PROBLEM STATEMENT — Can you update the part of the items that opens with the line containing "The width and" and closes with the line containing "pos(441,64)" by replacing "find bar" with "search bar" and keeping everything else the same? Give back only those lines, without the pictures.

SUPPLIED INFORMATION —
-- start --

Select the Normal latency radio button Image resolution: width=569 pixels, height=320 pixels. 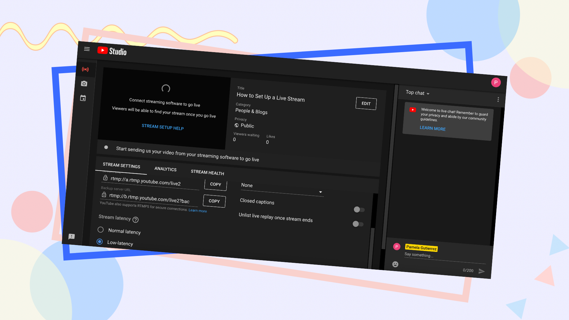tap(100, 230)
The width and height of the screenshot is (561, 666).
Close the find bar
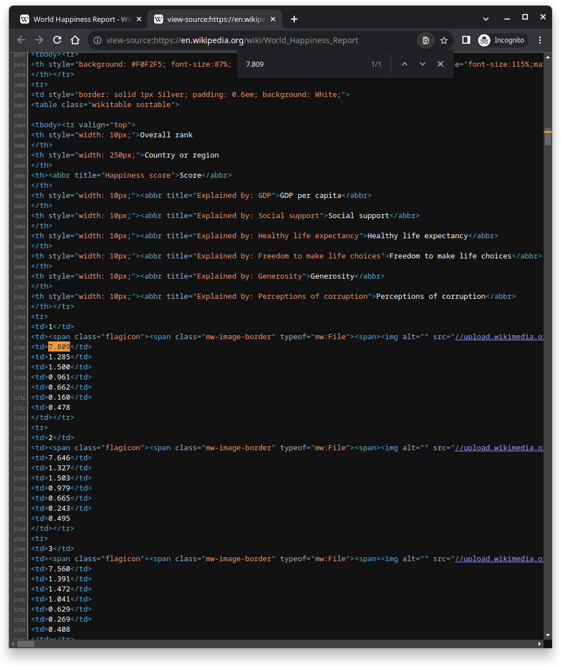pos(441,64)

-- end --
-- start --

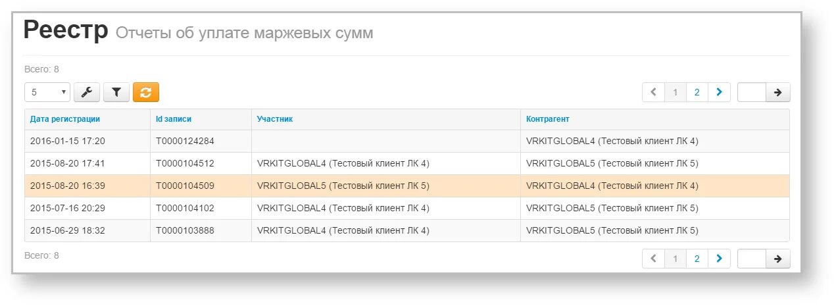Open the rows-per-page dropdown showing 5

-- end --

CORRECT RESPONSE —
The width and height of the screenshot is (561, 666).
Close the search bar
pos(441,64)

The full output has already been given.